Alzheimer avait transformé son épouse en une étrangère © TF1Un octogénaire qui avait tué en 2003 sa femme, âgée de 76 ans et atteinte de la maladie d'Alzheimer, parce qu'il ne pouvait plus faire face à la situation, a été condamné mercredi à un an de prison avec sursis par la cour d'assises du Val-de-Marne. Au terme d'un délibéré de plus de trois heures, la cour a reconnu l'accusé, âgé de 86 ans, coupable d'homicide volontaire. Le vieil homme, qui s'était levé péniblement à l'entrée de la cour, comme il l'a fait chaque fois depuis le début du procès mardi, n'a pas réagi à l'énoncé du verdict.

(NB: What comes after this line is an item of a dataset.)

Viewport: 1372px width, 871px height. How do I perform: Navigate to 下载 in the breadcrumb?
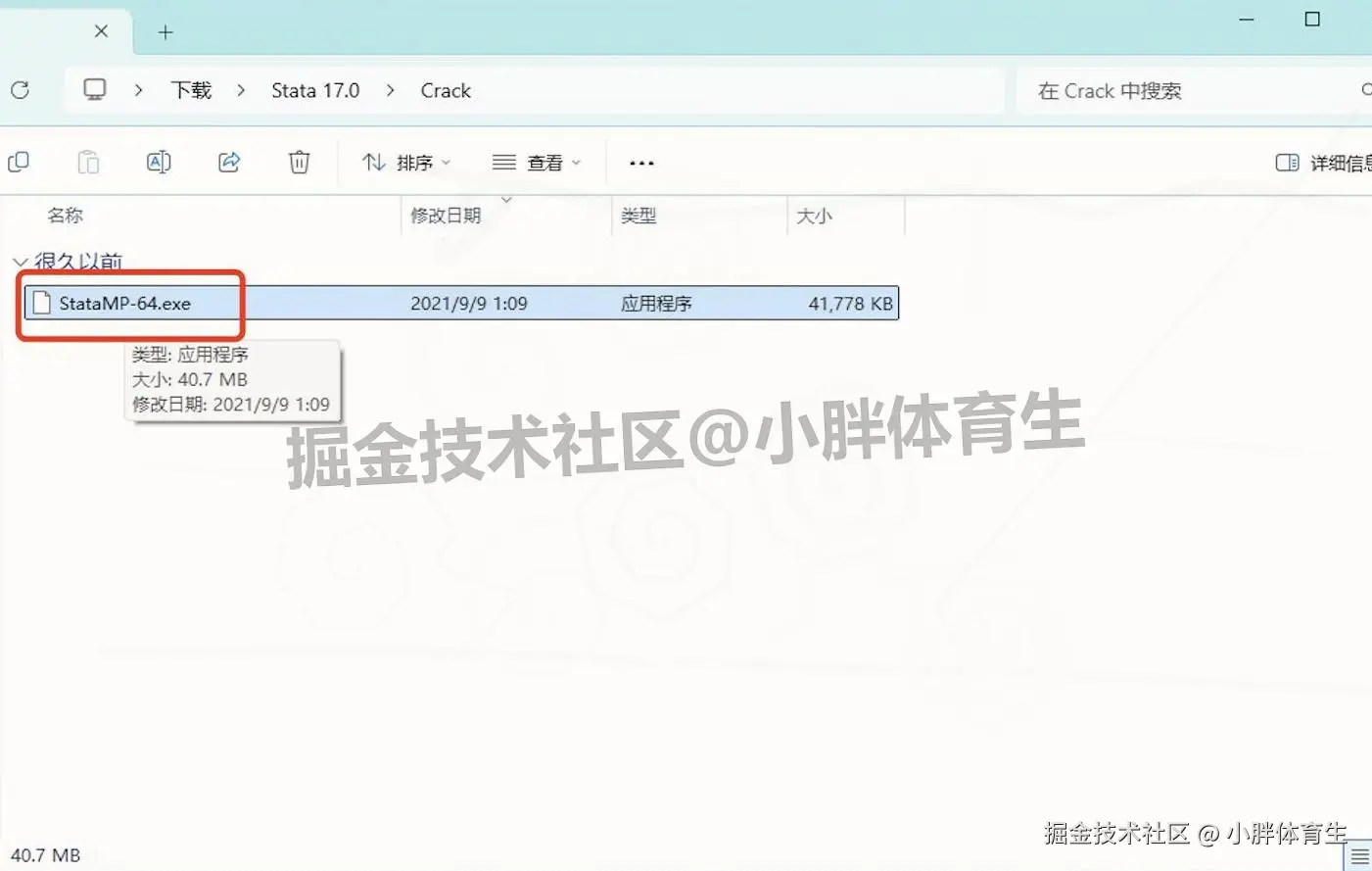(x=192, y=89)
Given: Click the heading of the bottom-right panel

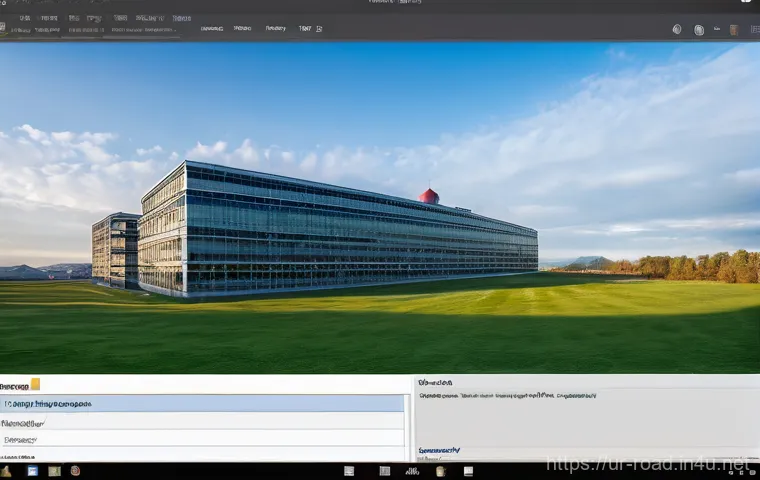Looking at the screenshot, I should (x=435, y=382).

Une "peine symbolique" d'un an de prison entièrement assortie du sursis avait été requise à son encontre par l'avocat général Jean-Paul Content qui, tout en soulignant qu'il s'agissait de "faits graves", avait immédiatement ajouté que sa place n'était "pas en prison".
"Un acte de délivrance, d'amour"
Son avocat, Me Norbert Goutmann, avait plaidé l'acquittement dans une affaire "qui trouble, qui dérange, mais qui nous concerne tous". Il avait évoqué un drame qui était "peut-être un acte de délivrance, d'amour" du vieil homme envers celle qui partageait sa vie depuis cinquante ans.
Le 9 janvier 2003, l'octogénaire avait étranglé sa femme à leur domicile du Plessis-Trévise, dans un moment de rage, d'exaspération face à la maladie d'Alzheimer qui, depuis deux ans, avait transformé son épouse en une étrangère, face au sentiment d'impuissance qui l'étreignait, face à ce qu'il ressentait comme un abandon du corps médical.